Skip to content

Compat layer: qwen-compat

GitHub

Compatibility test matrix and upstream bug fixes for running Qwen3.6 on consumer-grade local inference. This is not a library -- it's a collection of test scripts, upstream PRs, and a pass/fail grid across backends.

Bug tracker

Bug Backend Status Notes
mmproj clip runner missing qwen35moe Ollama PR submitted (#15899) Community GGUFs with separate mmproj files fail with "unknown model architecture: 'qwen35moe'"
NVFP4 corrupted K-projection weights Ollama PR submitted (#15902) in_proj_qkv and in_proj_z need BF16 exemption during NVFP4 quantization
Format ignored with think=false Ollama PR submitted (#15901) Structured output format not applied when thinking is disabled
preserve_thinking on 27B GGUF llama.cpp Resolved upstream Works on HEAD (build b8985).
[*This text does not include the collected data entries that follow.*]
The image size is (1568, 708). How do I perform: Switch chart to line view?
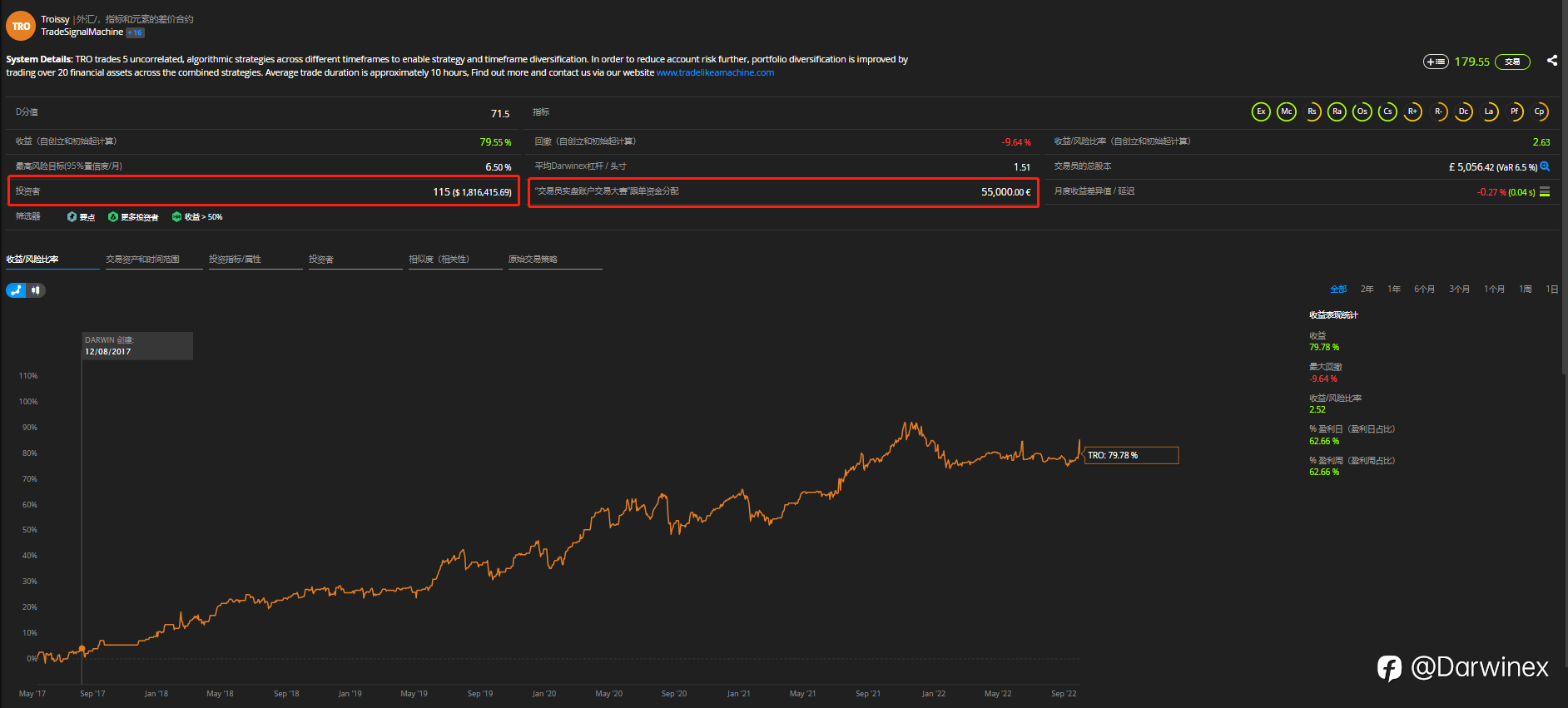pyautogui.click(x=17, y=290)
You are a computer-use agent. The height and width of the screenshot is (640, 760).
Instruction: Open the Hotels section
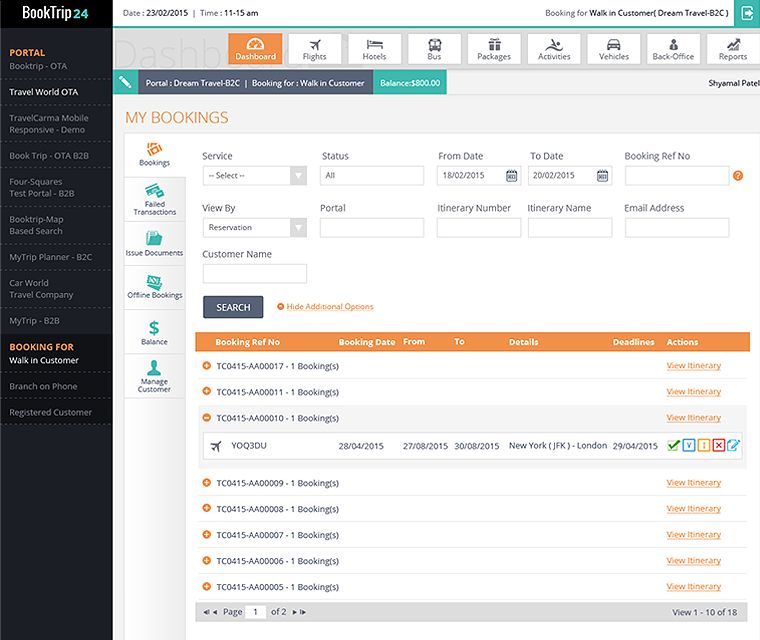(x=374, y=48)
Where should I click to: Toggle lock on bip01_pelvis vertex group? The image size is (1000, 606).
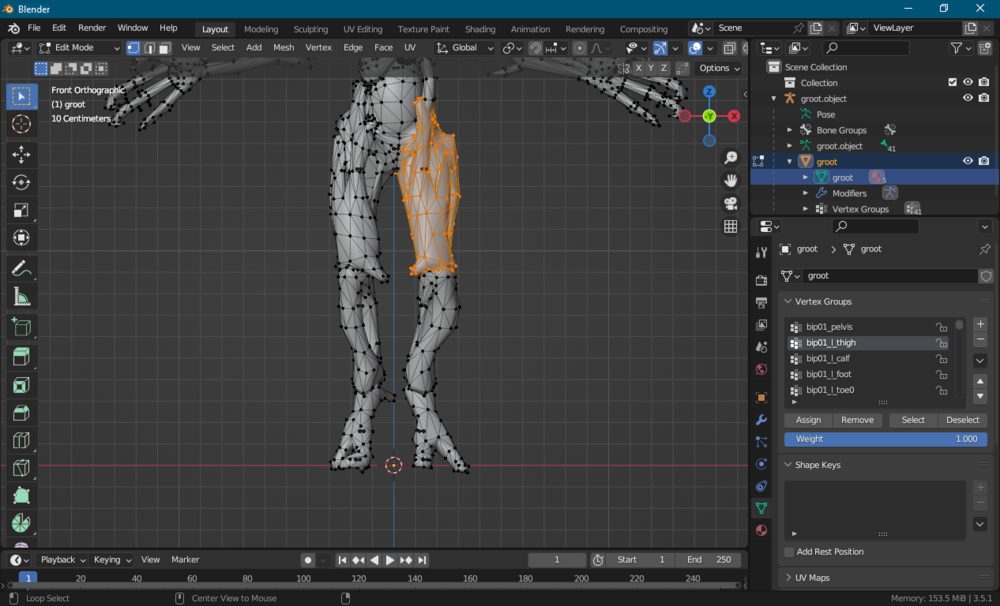pyautogui.click(x=941, y=327)
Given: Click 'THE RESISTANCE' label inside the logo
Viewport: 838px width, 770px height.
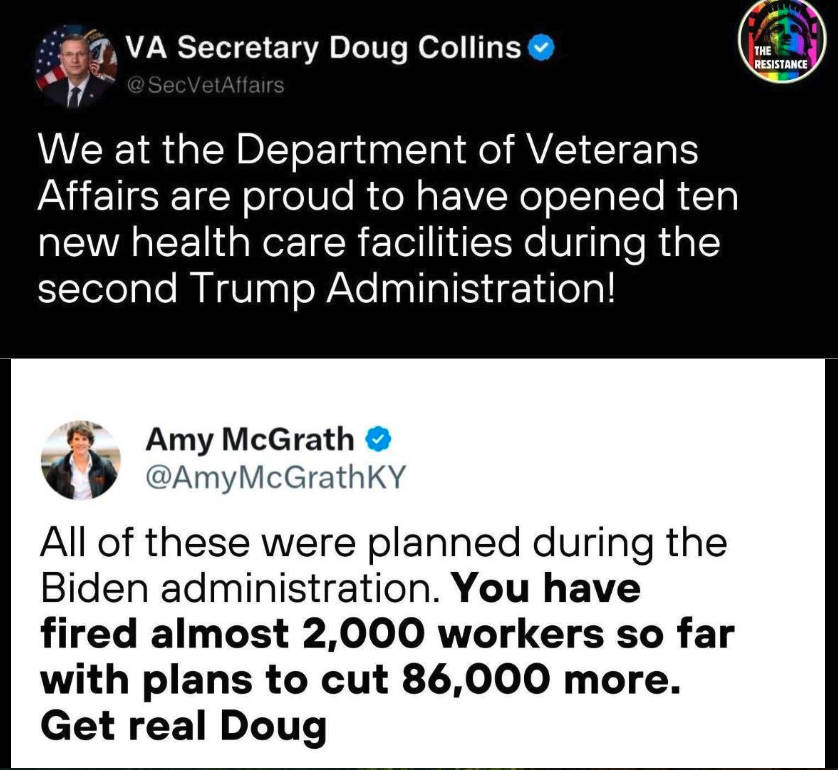Looking at the screenshot, I should [780, 58].
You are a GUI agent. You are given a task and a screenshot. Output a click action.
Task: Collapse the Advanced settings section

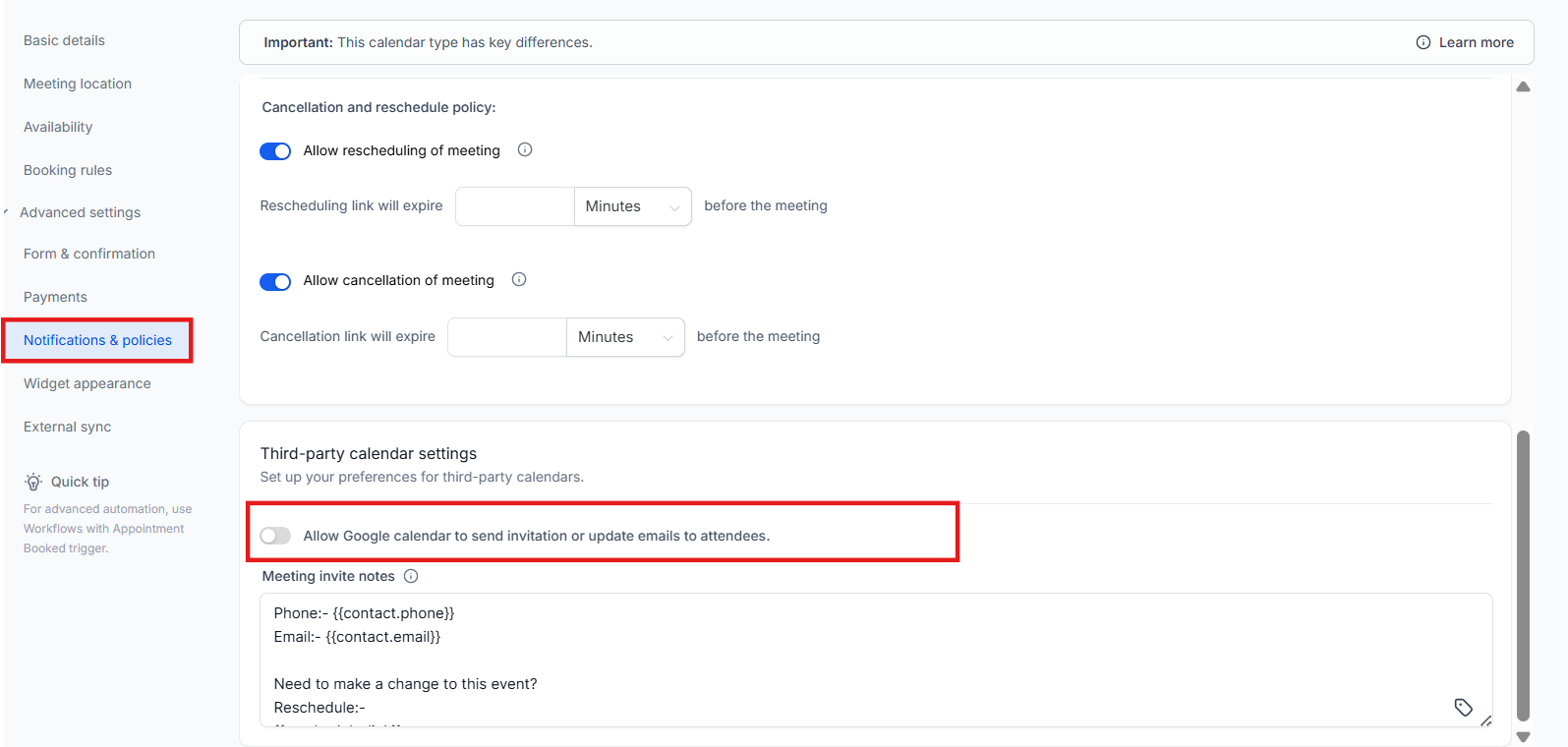point(6,212)
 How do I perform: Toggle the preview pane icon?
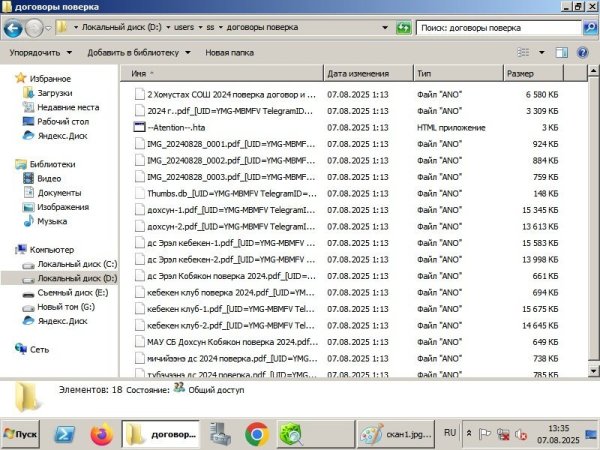(566, 52)
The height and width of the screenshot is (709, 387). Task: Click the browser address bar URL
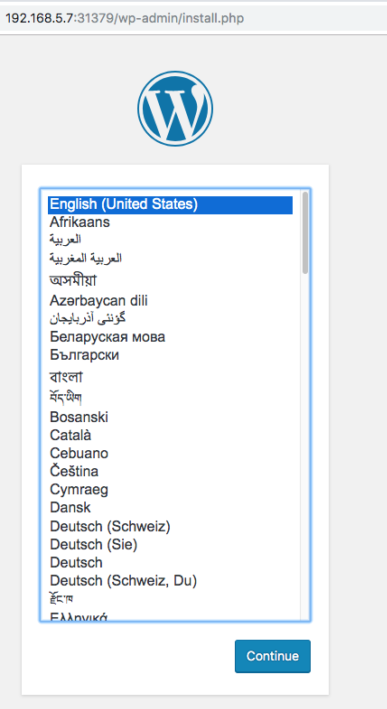click(124, 19)
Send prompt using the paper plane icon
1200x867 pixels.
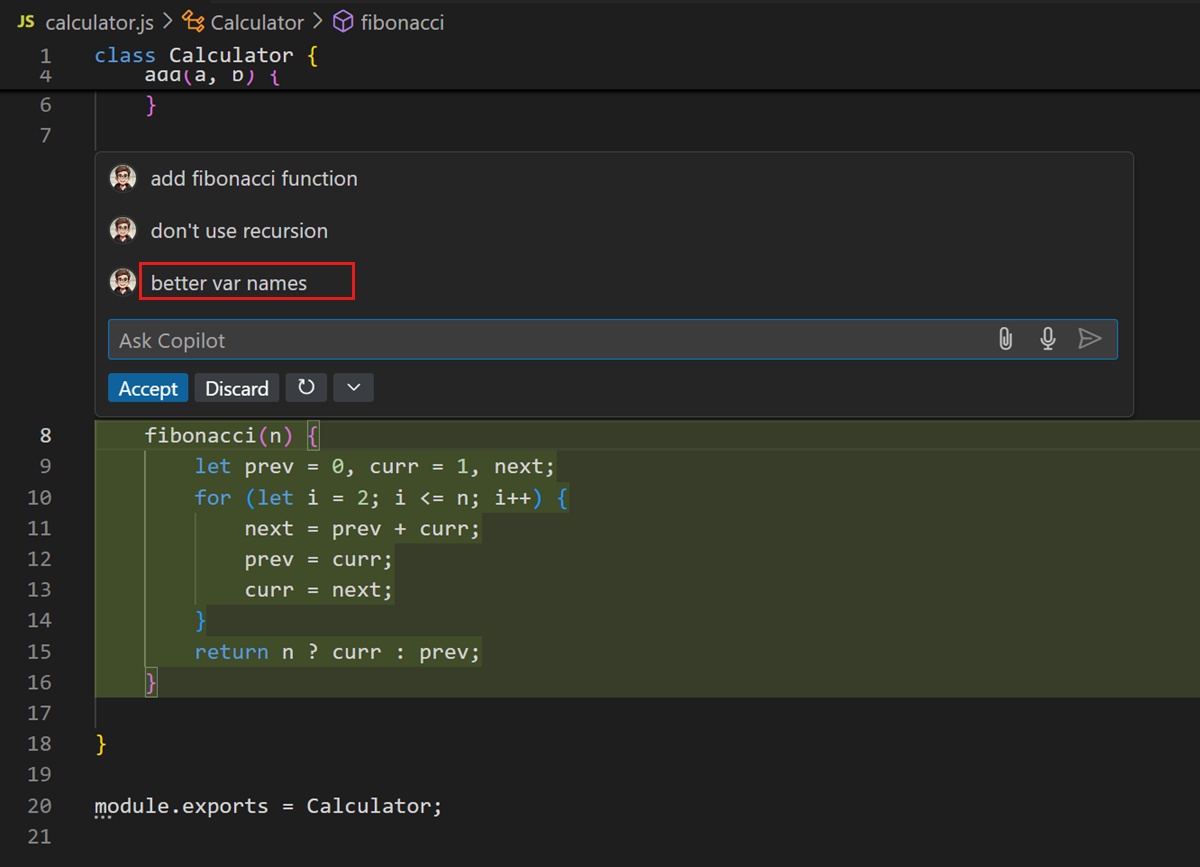[1090, 339]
No PR needed.
IQ4 Metal throughput regression llama.cpp Resolved upstream llama.cpp #21655 closed
TurboQuant + speculative decoding vLLM Open (#40831) Degenerate token loops. Not an Ollama/llama.cpp issue. Detected and blocked by qwen3.6-mtp tuner.

Test matrix

Clone the repo and run the compatibility matrix:

git clone https://github.com/ArkaD171717/Qwen3.6-Compat
cd Qwen3.6-Compat
./benchmark/compat_matrix.sh --backend ollama
./benchmark/compat_matrix.sh --backend llamacpp

The matrix tests text generation, preserve_thinking, and quantization throughput across vLLM, SGLang, Ollama, and llama.cpp backends.